O Funchal Jazz Festival começou no dia 5 com a atuação de Michel Camilo, contudo esta 13.ª edição contou com a homenagem a um dos maiores músicos madeirenses, Sérgio Borges, elemento do Conjunto Académico João Paulo que faleceu no final do ano passado.

O evento tem tido muito sucesso em cada edição, sendo um veículo de promoção do turismo madeirense, o que explica a presença de muitos turistas no Parque Santa Catarina, no centro da capital da Pérola do Atlântico. Nesta 13.ª edição – que se espera ser de sorte – a organização espera cerca de 2000 pessoas ao recinto, menos do que o recorde atingido ao ano passado com cerca de 9000 pessoas em três dias de festival.

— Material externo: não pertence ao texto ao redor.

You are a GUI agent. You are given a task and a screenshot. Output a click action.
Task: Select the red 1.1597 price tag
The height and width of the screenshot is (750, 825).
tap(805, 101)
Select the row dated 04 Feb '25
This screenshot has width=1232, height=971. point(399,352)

A homenagem a Sérgio Borges foi levada a cabo pela Câmara Municipal do Funchal, representada pelo seu presidente, Miguel Albuquerque, foi o início propriamente dito do festival, numa celebração curta mas sentida, à carreira de um ícone da música madeirense e nacional, que causou furor em Portugal e no estrangeiro nos anos 60, numa carreira tanto a solo como com o Conjunto João Paulo, aquela que foi a primeira banda portuguesa com um grupo oficial de fãs.

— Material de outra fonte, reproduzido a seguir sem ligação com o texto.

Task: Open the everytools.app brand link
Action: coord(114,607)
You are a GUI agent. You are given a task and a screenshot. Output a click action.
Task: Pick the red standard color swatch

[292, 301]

Pouco depois, vindo da República Dominicana, Michel Camilo trouxe no seu piano os ritmos caribenhos brilhantes que o definem como um dos melhores pianistas da atualidade. O virtuosismo que apresentou em cada música deixou o público eufórico, sendo que sempre que houve oportunidade, aplaudiu-o. Com os ecrãs gigantes expostos, havia ainda a captação das imagens dele a tocar, que serão decerto motivo de inveja de qualquer pianista (algo que André Sardet, director artístico do evento, tinha referido antes do concerto, na rádio oficial do evento).

Mas as palmas não eram só para ele, eram também para quem o acompanhava, o Mano a Mano Trio, composto pelo contrabaixista americano Lincoln Goines e pelo porto riquenho Giovanni Hidalgo, que mereceu também grandes ovações pelo frenesim e diabolismo que empregava no percussão. Entre este trio foi notória a alegria empregada na música, chegando mesmo a dialogar entre si enquanto cantavam e dando uma ajuda a Hidalgo na percussão.

Num alinhamento que oscilou entre os frenéticos The Sidewinder e Yes, e temas mais suaves Rice and Beans e Naima, foi um percorrer pelo álbum Mano a Mano, que é o tema central da tour que o músico começou no último ano. A passagem pelo Funchal deixou o público conquistado para um segundo dia de festival que contará com a presença da banda Colina Miralta Trio, com Chicuelo e o que é considerado o melhor violinista europeu de jazz, Jean Luc Ponty.